Probably going to stay another night here before heading off – perhaps- to Valparaiso. I suppose I could end up anywhere in my last few days. A different ball game to all the places that I have been to so far. First impressions, a bit of a laugh here, I like it.
One hour forty five minutes by bus from Santiago and arrived in Valparaiso shortly after12 noon. The first guest house was looking for 36,000 pesos a night so I moved a bit down market, private room with bathroom across the hall for 15,000. I’ll stay two nights and then look for something else – maybe at Viña del Mar, just down the road. Lovely to be beside the ocean again, although I am looking down at it as my hostel is up quite a steep hill but with no altitude, no problem.
Drinking a 750 ml bottle of Altamirs Amber ale, lovely but a bit pricey at $15 Australian. Waiting for a “tun de mediterraneo” for lunch. “Que rico” (as they say here.) The place looks great, hundreds of hills and houses clustered around, all the colours of the rainbow. Pleasantly warm at the moment, t-shirt weather.
Valparaiso must be one of the most perpendicular cities I have ever been in. Hugging the coast, it clings to sheer hills that are accessed by elevators! Everywhere is a blaze of colour from the murals – think Banksy – on walls and hoarding and even the steps leading to my pensione. A stroll along the beach at Vina del Mar where the pelicans clusters at Castillo Wulff before returning to a tiny bar to watch the rugby between South Africa and New Zealand. Managed to swill down three pints in the company of a few South Africans.

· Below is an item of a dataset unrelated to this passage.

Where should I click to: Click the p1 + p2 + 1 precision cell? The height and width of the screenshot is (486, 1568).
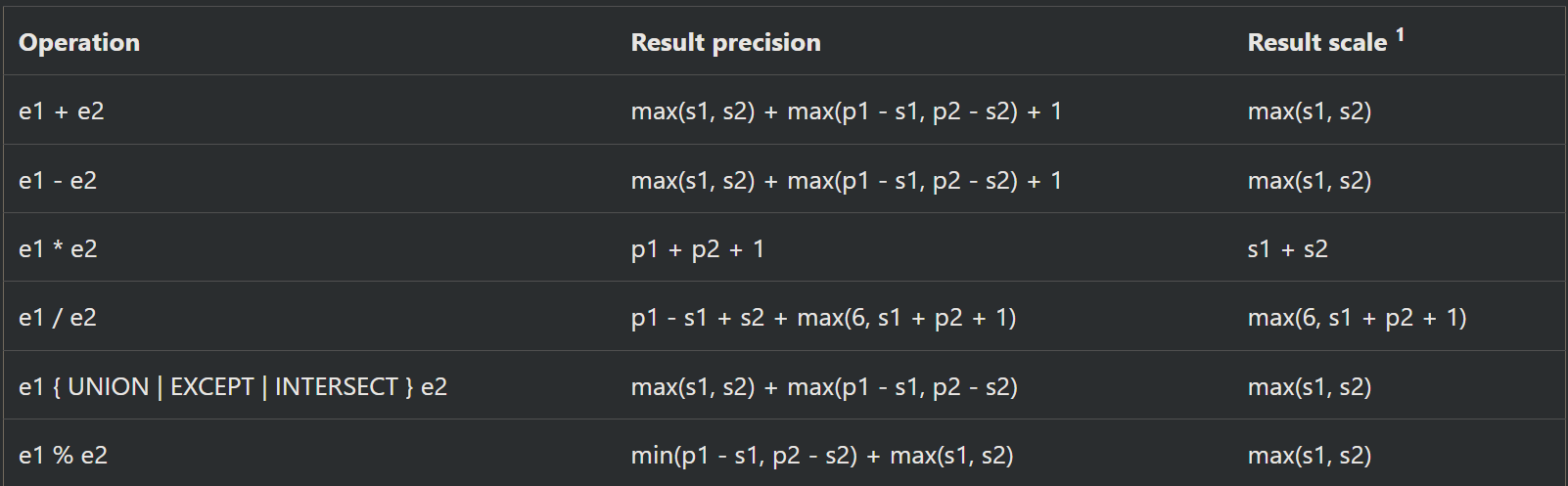[697, 249]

Rather a nice dinner later that night but then at a bit of a loose end – choices – drink more here or somewhere else, go to bed (it’s only 10:15pm) wander around lost, find a cafe and drink coffee and read my book or back to the hostel to hang around until Lethe wards I sink
Leaving Valparaiso tomorrow for Santiago to catch my long haul flight back to Perth. I may very well have to go on the dry for a few days to recover my lissom figure. Goodbye South America probably for the very last time.
4 thoughts on “Cuba and Beyond – part 6”
looks i’m your 14th follower. Graham
I am the 15th. Loved the Cuba and beyond post but found the octopus salad recipe prolix. Would you like me to edit it? Paul
prolix in what way – the introduction, the ingredients or the method?
Thanks Paul. I enjoy editing myself and would always welcome suggestions and feedback.